• [Requirement]: Please convert every line of the records below into a JSON list of strings, one string per line, leaving out the blank lines.

• [Record list]:
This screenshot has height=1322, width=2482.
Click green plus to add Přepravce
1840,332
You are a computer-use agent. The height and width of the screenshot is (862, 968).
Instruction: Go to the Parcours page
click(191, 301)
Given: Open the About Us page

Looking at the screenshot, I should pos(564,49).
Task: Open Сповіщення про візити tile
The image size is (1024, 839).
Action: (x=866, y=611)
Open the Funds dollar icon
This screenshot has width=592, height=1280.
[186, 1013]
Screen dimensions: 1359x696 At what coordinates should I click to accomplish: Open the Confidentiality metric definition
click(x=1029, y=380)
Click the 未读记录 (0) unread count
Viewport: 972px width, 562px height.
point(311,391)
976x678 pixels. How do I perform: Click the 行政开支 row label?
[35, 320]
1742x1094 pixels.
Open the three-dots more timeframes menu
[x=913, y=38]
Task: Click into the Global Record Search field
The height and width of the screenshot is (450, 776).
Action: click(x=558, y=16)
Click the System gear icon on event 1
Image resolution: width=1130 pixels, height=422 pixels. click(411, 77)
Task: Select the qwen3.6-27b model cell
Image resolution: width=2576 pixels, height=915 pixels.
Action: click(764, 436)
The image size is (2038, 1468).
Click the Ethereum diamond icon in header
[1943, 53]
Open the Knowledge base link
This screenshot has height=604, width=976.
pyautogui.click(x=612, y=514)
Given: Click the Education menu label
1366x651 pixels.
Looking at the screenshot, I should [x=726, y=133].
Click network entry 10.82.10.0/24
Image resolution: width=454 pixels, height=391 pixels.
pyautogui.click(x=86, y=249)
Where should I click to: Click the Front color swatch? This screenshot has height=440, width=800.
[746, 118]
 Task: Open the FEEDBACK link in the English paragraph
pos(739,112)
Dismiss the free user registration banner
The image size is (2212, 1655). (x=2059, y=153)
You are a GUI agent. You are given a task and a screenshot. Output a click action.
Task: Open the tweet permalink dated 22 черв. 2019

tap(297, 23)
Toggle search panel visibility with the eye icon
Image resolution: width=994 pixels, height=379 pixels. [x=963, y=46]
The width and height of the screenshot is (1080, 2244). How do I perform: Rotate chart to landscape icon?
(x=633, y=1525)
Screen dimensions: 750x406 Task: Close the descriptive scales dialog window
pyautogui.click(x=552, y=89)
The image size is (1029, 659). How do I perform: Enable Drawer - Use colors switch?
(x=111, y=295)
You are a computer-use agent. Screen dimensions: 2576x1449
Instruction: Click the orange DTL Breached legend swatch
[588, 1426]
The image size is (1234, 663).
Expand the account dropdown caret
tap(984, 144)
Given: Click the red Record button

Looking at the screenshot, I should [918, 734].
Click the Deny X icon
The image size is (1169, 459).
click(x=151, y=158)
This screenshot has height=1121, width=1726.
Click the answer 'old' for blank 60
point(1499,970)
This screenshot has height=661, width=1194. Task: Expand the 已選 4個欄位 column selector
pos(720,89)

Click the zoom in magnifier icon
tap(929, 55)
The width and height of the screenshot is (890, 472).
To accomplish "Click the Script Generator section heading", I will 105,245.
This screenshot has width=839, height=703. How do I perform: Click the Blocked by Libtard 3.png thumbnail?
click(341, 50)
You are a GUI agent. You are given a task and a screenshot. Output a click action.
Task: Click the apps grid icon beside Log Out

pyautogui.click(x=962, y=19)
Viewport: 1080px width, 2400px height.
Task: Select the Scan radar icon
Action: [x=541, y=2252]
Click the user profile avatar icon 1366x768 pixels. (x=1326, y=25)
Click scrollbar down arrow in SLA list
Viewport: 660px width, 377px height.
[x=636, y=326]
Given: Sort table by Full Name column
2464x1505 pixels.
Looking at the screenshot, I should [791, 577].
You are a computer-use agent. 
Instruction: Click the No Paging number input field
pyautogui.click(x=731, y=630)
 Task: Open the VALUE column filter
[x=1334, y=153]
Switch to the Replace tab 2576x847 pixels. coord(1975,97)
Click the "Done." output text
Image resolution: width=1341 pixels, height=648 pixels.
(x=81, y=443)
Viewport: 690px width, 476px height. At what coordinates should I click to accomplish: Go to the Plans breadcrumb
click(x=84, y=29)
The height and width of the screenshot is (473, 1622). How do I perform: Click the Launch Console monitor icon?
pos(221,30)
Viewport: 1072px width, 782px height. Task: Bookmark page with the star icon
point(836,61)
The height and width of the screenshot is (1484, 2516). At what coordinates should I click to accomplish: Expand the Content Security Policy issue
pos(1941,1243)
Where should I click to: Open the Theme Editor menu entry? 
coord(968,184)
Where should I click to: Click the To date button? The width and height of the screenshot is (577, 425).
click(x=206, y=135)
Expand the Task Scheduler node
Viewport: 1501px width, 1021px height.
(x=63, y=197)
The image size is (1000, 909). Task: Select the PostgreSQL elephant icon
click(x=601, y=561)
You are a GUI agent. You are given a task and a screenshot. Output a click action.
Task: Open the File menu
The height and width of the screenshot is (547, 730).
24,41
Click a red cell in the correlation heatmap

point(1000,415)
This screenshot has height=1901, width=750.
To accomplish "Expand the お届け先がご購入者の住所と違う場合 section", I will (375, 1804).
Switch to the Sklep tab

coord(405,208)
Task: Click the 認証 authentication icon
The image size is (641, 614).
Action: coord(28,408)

• [Response to the exercise]:
[
  "This screenshot has height=1322, width=2482.",
  "Click green plus to add Přepravce",
  "1840,332",
  "You are a computer-use agent. The height and width of the screenshot is (862, 968).",
  "Instruction: Go to the Parcours page",
  "click(191, 301)",
  "Given: Open the About Us page",
  "Looking at the screenshot, I should pos(564,49).",
  "Task: Open Сповіщення про візити tile",
  "The image size is (1024, 839).",
  "Action: (x=866, y=611)",
  "Open the Funds dollar icon",
  "This screenshot has width=592, height=1280.",
  "[186, 1013]",
  "Screen dimensions: 1359x696 At what coordinates should I click to accomplish: Open the Confidentiality metric definition",
  "click(x=1029, y=380)",
  "Click the 未读记录 (0) unread count",
  "Viewport: 972px width, 562px height.",
  "point(311,391)",
  "976x678 pixels. How do I perform: Click the 行政开支 row label?",
  "[35, 320]",
  "1742x1094 pixels.",
  "Open the three-dots more timeframes menu",
  "[x=913, y=38]",
  "Task: Click into the Global Record Search field",
  "The height and width of the screenshot is (450, 776).",
  "Action: click(x=558, y=16)",
  "Click the System gear icon on event 1",
  "Image resolution: width=1130 pixels, height=422 pixels. click(411, 77)",
  "Task: Select the qwen3.6-27b model cell",
  "Image resolution: width=2576 pixels, height=915 pixels.",
  "Action: click(764, 436)",
  "The image size is (2038, 1468).",
  "Click the Ethereum diamond icon in header",
  "[1943, 53]",
  "Open the Knowledge base link",
  "This screenshot has height=604, width=976.",
  "pyautogui.click(x=612, y=514)",
  "Given: Click the Education menu label",
  "1366x651 pixels.",
  "Looking at the screenshot, I should [x=726, y=133].",
  "Click network entry 10.82.10.0/24",
  "Image resolution: width=454 pixels, height=391 pixels.",
  "pyautogui.click(x=86, y=249)",
  "Where should I click to: Click the Front color swatch? This screenshot has height=440, width=800.",
  "[746, 118]",
  " Task: Open the FEEDBACK link in the English paragraph",
  "pos(739,112)",
  "Dismiss the free user registration banner",
  "The image size is (2212, 1655). (x=2059, y=153)",
  "You are a GUI agent. You are given a task and a screenshot. Output a click action.",
  "Task: Open the tweet permalink dated 22 черв. 2019",
  "tap(297, 23)",
  "Toggle search panel visibility with the eye icon",
  "Image resolution: width=994 pixels, height=379 pixels. [x=963, y=46]",
  "The width and height of the screenshot is (1080, 2244). How do I perform: Rotate chart to landscape icon?",
  "(x=633, y=1525)",
  "Screen dimensions: 750x406 Task: Close the descriptive scales dialog window",
  "pyautogui.click(x=552, y=89)",
  "The image size is (1029, 659). How do I perform: Enable Drawer - Use colors switch?",
  "(x=111, y=295)",
  "You are a computer-use agent. Screen dimensions: 2576x1449",
  "Instruction: Click the orange DTL Breached legend swatch",
  "[588, 1426]",
  "The image size is (1234, 663).",
  "Expand the account dropdown caret",
  "tap(984, 144)",
  "Given: Click the red Record button",
  "Looking at the screenshot, I should [918, 734].",
  "Click the Deny X icon",
  "The image size is (1169, 459).",
  "click(x=151, y=158)",
  "This screenshot has height=1121, width=1726.",
  "Click the answer 'old' for blank 60",
  "point(1499,970)",
  "This screenshot has height=661, width=1194. Task: Expand the 已選 4個欄位 column selector",
  "pos(720,89)",
  "Click the zoom in magnifier icon",
  "tap(929, 55)",
  "The width and height of the screenshot is (890, 472).",
  "To accomplish \"Click the Script Generator section heading\", I will 105,245.",
  "This screenshot has width=839, height=703. How do I perform: Click the Blocked by Libtard 3.png thumbnail?",
  "click(341, 50)",
  "You are a GUI agent. You are given a task and a screenshot. Output a click action.",
  "Task: Click the apps grid icon beside Log Out",
  "pyautogui.click(x=962, y=19)",
  "Viewport: 1080px width, 2400px height.",
  "Task: Select the Scan radar icon",
  "Action: [x=541, y=2252]",
  "Click the user profile avatar icon 1366x768 pixels. (x=1326, y=25)",
  "Click scrollbar down arrow in SLA list",
  "Viewport: 660px width, 377px height.",
  "[x=636, y=326]",
  "Given: Sort table by Full Name column",
  "2464x1505 pixels.",
  "Looking at the screenshot, I should [791, 577].",
  "You are a computer-use agent. ",
  "Instruction: Click the No Paging number input field",
  "pyautogui.click(x=731, y=630)",
  " Task: Open the VALUE column filter",
  "[x=1334, y=153]",
  "Switch to the Replace tab 2576x847 pixels. coord(1975,97)",
  "Click the \"Done.\" output text",
  "Image resolution: width=1341 pixels, height=648 pixels.",
  "(x=81, y=443)",
  "Viewport: 690px width, 476px height. At what coordinates should I click to accomplish: Go to the Plans breadcrumb",
  "click(x=84, y=29)",
  "The height and width of the screenshot is (473, 1622). How do I perform: Click the Launch Console monitor icon?",
  "pos(221,30)",
  "Viewport: 1072px width, 782px height. Task: Bookmark page with the star icon",
  "point(836,61)",
  "The height and width of the screenshot is (1484, 2516). At what coordinates should I click to accomplish: Expand the Content Security Policy issue",
  "pos(1941,1243)",
  "Where should I click to: Open the Theme Editor menu entry? ",
  "coord(968,184)",
  "Where should I click to: Click the To date button? The width and height of the screenshot is (577, 425).",
  "click(x=206, y=135)",
  "Expand the Task Scheduler node",
  "Viewport: 1501px width, 1021px height.",
  "(x=63, y=197)",
  "The image size is (1000, 909). Task: Select the PostgreSQL elephant icon",
  "click(x=601, y=561)",
  "You are a GUI agent. You are given a task and a screenshot. Output a click action.",
  "Task: Open the File menu",
  "The height and width of the screenshot is (547, 730).",
  "24,41",
  "Click a red cell in the correlation heatmap",
  "point(1000,415)",
  "This screenshot has height=1901, width=750.",
  "To accomplish \"Expand the お届け先がご購入者の住所と違う場合 section\", I will (375, 1804).",
  "Switch to the Sklep tab",
  "coord(405,208)",
  "Task: Click the 認証 authentication icon",
  "The image size is (641, 614).",
  "Action: coord(28,408)"
]